Users can reconfigure with -DTensile_VERBOSE=1 or -DTensile_VERBOSE=2 to get extra tensile output.

Initial testing includes:

ellosel commented 3 months ago

In general, I think the changes are good to help reduce the build time. Most of the code movement makes sense!

I would encourage checking a few more things while we are at it:

  1. Are the rocBLAS builds compatible with the changes? I think the original work was to prevent rocBLAS from building the entire tensile library multiple times (during cmake stage then during the actual build).
  2. If we were to change the contents of a YAML config file (say working on a library contents), would a tensile dirty build detect the changes and build accordingly with new manifest and libs copied to the correct place after? Or do you have to build the entire library from scratch again?
  3. Some tests appear to have been removed. Good idea to verify they are not needed anymore.
  1. Yes I tested these changes against the current version of develop to confirm we get the behavior we are after. rocBLAS only invokes TensileCreateLibrary during the build stage. There is one issue that remains in rocBLAS that I was going to fix once this is merged (i.e. the virtual env cmake scripts eagerly blow away the tensile install which has the effect of adding some extra config time).
  2. Correct, in this implementation, the CMake support is setup to observe changes in the Logic dir and retrigger calls to TensileCreateLibrary as needed.

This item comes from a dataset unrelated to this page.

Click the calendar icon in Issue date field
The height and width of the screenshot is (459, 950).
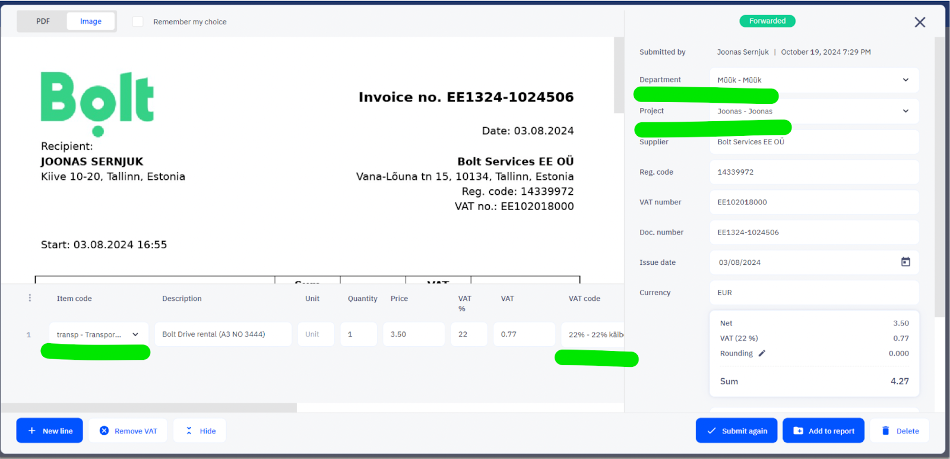click(905, 262)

If the logic files don't change then nothing happens. This is a nice feature when you want to do incremental development on rocBLAS without making changes that would impact Tensile artifacts. Currently, every time someone configures rocBLAS they have to eagerly run tensile.
  3. Please let me know what tests and I will take another look!
cgmillette commented 3 months ago

LGTM pending CI and newline EOF fix

ellosel commented 3 months ago

Is DEPENDS_EXPLICIT_ONLY applicable to the uses of add_custom_command? In theory, it would be possible to run the Tensile build in parallel with the build of the library when compiling with ninja. The linking is the only part that actually needs to be serialized, but add_custom_command will force the serialization of the build by default.

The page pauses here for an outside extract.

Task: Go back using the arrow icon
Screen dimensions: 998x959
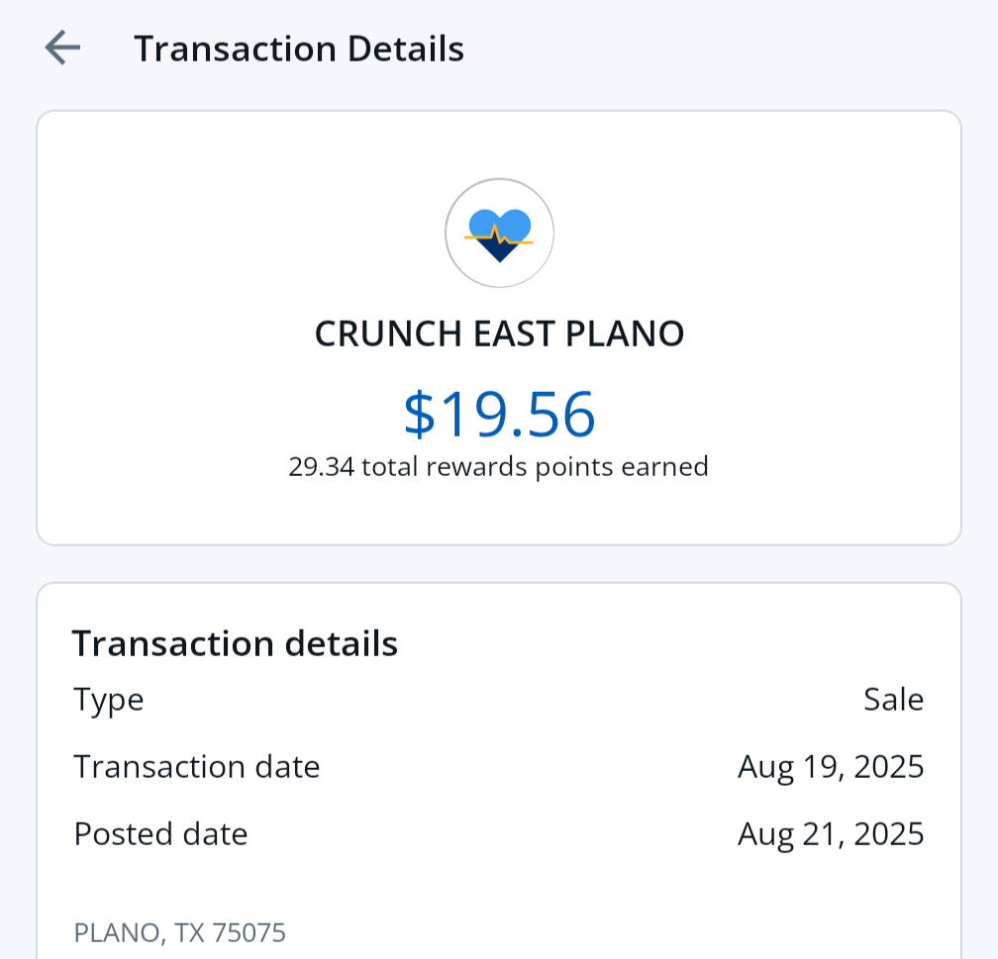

Whether any build system has enough memory to build Tensile in parallel with the library perhaps another question, but it may be a nice option to have available.

Good find and I agree that would be nice. It looks like DEPENDS_EXPLICIT_ONLY was made available in cmake 3.27 which isn't available on all of the supported rocm platforms e.g. ubuntu 20 is 3.16. Currently, we have cmake_minimum_required set to 3.13.

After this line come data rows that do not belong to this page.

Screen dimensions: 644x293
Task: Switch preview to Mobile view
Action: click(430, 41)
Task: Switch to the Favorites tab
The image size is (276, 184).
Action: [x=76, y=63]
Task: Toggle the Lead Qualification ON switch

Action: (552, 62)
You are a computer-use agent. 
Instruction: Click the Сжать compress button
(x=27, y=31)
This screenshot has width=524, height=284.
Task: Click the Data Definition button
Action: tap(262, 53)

cgmb commented 3 months ago

It looks like DEPENDS_EXPLICIT_ONLY was made available in cmake 3.27 which isn't available on all of the supported rocm platforms e.g. ubuntu 20 is 3.16. Currently, we have cmake_minimum_required set to 3.13.

One approach for those sorts of enhancements is to conditionally enable them. e.g.

set(command_options "")
if(CMAKE_VERSION VERSION_GREATER_EQUAL 3.27)
  set(command_options DEPENDS_EXPLICIT_ONLY)
endif()
add_custom_command(mycommand
  ${command_options}
  ...
)
TorreZuk commented 3 months ago

Not sure what you are trying to build in parallel, but if using all the cores for each stage simpler to debug if steps are done in order. I would do additions in a new PR if experimenting.